Background: In vitro and animal studies demonstrate that myeloperoxidase catalytically consumes nitric oxide as a substrate, limiting its bioavailability and function. We therefore hypothesized that circulating levels of myeloperoxidase would predict risk of endothelial dysfunction in human subjects.

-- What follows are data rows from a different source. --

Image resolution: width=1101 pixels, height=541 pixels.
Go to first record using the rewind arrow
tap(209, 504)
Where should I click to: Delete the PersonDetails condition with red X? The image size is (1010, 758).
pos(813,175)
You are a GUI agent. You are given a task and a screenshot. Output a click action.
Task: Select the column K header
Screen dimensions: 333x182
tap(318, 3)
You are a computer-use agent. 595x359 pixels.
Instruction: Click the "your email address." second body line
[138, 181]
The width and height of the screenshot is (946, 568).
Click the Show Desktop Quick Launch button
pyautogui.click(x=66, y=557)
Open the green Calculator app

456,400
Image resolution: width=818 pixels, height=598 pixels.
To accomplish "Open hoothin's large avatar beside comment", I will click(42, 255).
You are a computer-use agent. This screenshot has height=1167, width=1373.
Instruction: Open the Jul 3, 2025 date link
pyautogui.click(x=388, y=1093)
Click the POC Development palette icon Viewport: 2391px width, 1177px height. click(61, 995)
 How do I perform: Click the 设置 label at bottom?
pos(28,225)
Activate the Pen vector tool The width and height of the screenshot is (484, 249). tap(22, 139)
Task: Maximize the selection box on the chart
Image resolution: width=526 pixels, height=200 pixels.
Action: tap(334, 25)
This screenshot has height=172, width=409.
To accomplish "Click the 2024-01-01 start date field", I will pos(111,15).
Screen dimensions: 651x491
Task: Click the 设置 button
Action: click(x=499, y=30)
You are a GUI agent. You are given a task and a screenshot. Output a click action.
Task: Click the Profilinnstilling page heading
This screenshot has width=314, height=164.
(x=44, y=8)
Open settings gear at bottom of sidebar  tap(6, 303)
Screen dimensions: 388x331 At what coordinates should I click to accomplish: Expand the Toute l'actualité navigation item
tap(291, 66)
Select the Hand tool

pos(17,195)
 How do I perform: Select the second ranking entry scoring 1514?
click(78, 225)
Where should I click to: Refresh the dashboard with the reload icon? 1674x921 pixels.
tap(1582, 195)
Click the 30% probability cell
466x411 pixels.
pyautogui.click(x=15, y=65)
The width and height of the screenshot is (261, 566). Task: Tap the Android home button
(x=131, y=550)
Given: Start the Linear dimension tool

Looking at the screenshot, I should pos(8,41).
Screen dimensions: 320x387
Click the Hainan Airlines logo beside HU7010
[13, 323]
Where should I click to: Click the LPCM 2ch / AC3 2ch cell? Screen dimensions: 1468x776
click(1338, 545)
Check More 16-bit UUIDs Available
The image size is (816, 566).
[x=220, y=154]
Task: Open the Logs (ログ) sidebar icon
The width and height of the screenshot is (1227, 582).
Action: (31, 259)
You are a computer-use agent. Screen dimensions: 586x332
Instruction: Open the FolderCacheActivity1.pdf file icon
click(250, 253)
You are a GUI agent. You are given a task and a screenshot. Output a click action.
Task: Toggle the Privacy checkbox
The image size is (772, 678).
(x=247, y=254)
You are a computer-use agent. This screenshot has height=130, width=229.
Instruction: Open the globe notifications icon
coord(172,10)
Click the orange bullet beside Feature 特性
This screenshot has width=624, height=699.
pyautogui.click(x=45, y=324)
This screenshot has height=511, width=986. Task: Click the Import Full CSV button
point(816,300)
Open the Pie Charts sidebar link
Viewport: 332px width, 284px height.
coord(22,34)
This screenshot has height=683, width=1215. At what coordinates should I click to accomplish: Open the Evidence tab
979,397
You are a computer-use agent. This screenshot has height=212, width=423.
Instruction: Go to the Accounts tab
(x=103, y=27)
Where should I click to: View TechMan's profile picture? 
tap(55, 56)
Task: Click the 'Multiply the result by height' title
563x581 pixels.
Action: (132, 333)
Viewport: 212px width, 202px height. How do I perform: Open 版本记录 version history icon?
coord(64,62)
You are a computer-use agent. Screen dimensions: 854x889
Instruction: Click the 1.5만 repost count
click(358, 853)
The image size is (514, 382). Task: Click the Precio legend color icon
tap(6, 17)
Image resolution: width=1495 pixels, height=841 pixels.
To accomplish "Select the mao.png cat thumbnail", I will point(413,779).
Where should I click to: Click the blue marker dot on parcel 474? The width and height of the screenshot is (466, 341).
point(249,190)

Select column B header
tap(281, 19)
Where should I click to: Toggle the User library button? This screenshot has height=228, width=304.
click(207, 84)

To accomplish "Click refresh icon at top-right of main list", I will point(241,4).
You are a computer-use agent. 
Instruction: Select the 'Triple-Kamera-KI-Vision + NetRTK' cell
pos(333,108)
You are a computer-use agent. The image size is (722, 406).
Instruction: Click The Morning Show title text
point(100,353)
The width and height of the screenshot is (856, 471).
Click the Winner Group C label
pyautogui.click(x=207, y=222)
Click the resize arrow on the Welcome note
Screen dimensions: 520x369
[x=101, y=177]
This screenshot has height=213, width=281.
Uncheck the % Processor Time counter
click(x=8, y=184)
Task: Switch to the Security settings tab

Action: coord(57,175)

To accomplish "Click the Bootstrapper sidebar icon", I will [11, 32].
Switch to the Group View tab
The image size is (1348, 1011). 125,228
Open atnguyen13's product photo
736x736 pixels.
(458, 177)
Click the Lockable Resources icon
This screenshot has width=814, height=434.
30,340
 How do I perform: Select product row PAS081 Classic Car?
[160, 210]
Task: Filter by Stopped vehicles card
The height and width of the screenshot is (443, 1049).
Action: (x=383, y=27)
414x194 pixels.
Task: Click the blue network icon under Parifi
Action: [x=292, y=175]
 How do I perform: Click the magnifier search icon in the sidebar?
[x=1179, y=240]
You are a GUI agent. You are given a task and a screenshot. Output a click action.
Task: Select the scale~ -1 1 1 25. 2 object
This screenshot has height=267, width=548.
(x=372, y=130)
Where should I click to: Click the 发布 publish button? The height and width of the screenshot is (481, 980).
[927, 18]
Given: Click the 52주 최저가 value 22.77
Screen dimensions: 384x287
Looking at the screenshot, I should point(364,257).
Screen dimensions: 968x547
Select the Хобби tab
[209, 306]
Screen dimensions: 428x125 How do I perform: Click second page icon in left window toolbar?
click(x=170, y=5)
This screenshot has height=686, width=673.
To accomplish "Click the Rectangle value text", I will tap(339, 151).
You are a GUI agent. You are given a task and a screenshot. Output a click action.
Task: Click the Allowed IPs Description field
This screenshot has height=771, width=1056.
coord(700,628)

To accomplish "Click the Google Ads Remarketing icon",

Methods and results: Serum myeloperoxidase was measured by enzyme-linked immunoassay, and brachial artery flow-mediated dilation and nitroglycerin-mediated dilation were determined by ultrasound in a hospital-based population of 298 subjects participating in an ongoing study of the clinical correlates of endothelial dysfunction (age, 51+/-16; 61% men, 51% with cardiovascular disease). A strong inverse relation between brachial artery flow-mediated dilation and increasing quartile of serum myeloperoxidase level was observed (11.0+/-6.0%, 9.4+/-5.3%, 8.6+/-5.8%, and 6.4+/-4.5% for quartiles 1 through 4, respectively; P<0.001 for trend). Using the median as a cut point to define endothelial dysfunction, increasing quartile of myeloperoxidase predicted endothelial dysfunction after adjustment for classic cardiovascular disease risk factors, C-reactive protein levels, prevalence of cardiovascular disease, and ongoing treatment with cardiovascular medications (OR, 6.4; 95% CI, 2.6 to 16; P=0.001 for highest versus lowest quartile).
Conclusions: Serum myeloperoxidase levels serve as a strong and independent predictor of endothelial dysfunction in human subjects. Myeloperoxidase-mediated endothelial dysfunction may be an important mechanistic link between oxidation, inflammation, and cardiovascular disease.